For kids who go to college, work hard, stay on track to graduate within a reasonable amount of time AND major in a marketable degree program, college IS worth the cost, despite rising tuition rates.
A recent report from Georgetown’s Center on Education and the Workforce states,
"A Bachelor’s degree is one of the best weapons a job seeker can wield in the fight for employment and earnings. And staying on campus to earn a graduate degree provides safe shelter from the immediate economic storm, and will pay off with greater employability and earnings once the graduate enters the labor market. Unemployment for students with new Bachelor’s degrees is an unacceptable 8.9 percent,1 but it’s a catastrophic 22.9 percent for job seekers with a recent high school diploma—and an almost unthinkable 31.5 percent for recent high school dropouts."
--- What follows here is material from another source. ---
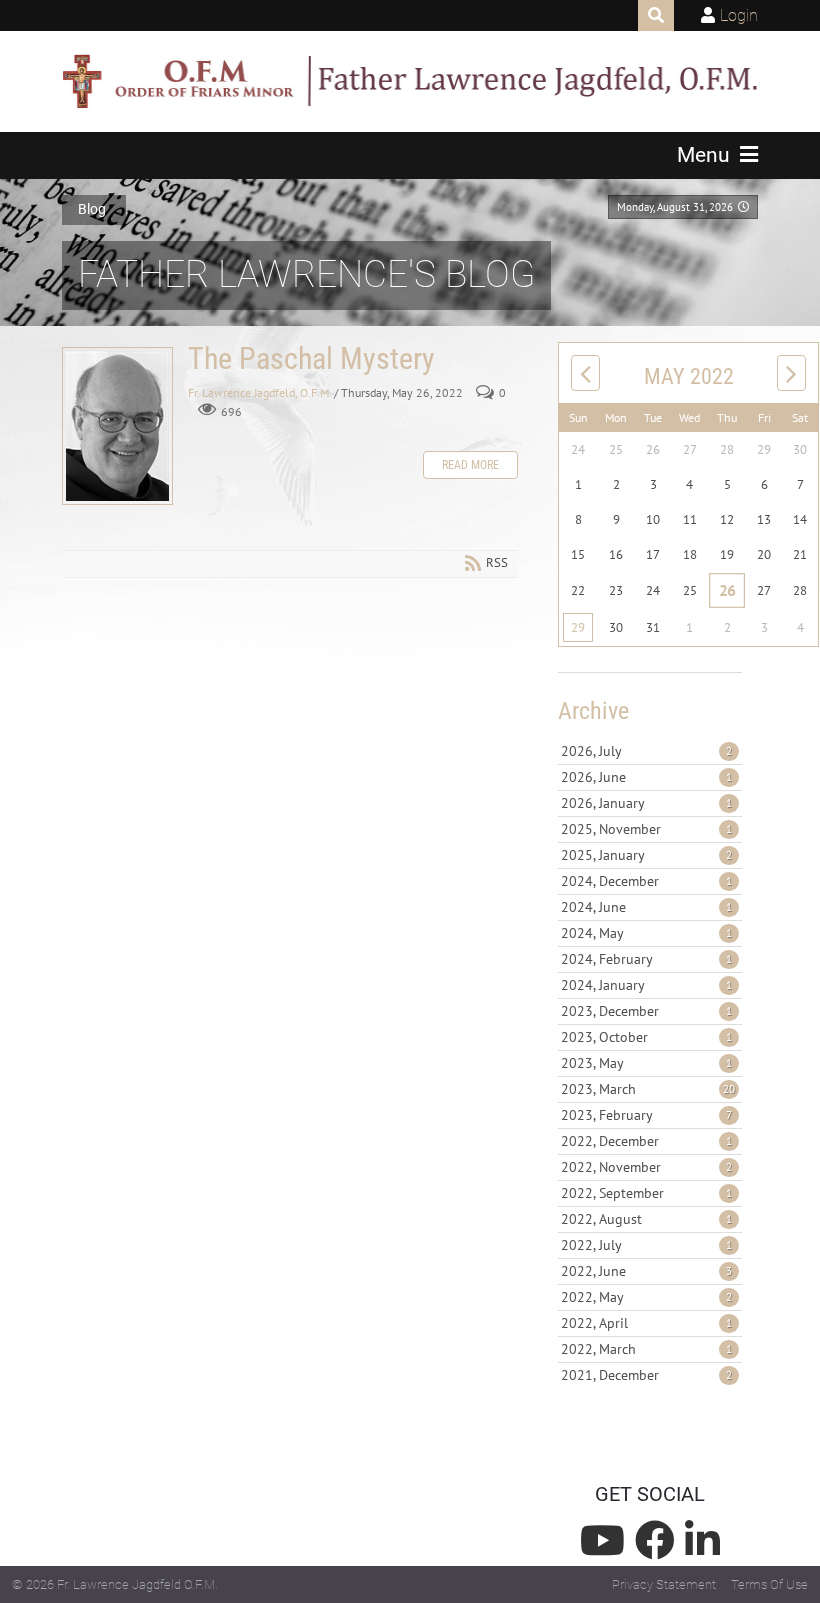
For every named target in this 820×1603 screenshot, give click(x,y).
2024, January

The report also explains that when combined with experienced college graduates, the unemployment rate for all Bachelor degree holders goes down to 5%.
The key here is to pick a major that is marketable and a school that will help the student achieve that goal within a reasonable amount of time.
Of course, we still need electricians, plumbers, carpenters and other skilled trades. These fields often command higher wages that some entry level jobs that require a college degree. Not every student is cut out for college, but if your student isn't college bound, strongly consider he take additional vocational classes to learn a trade.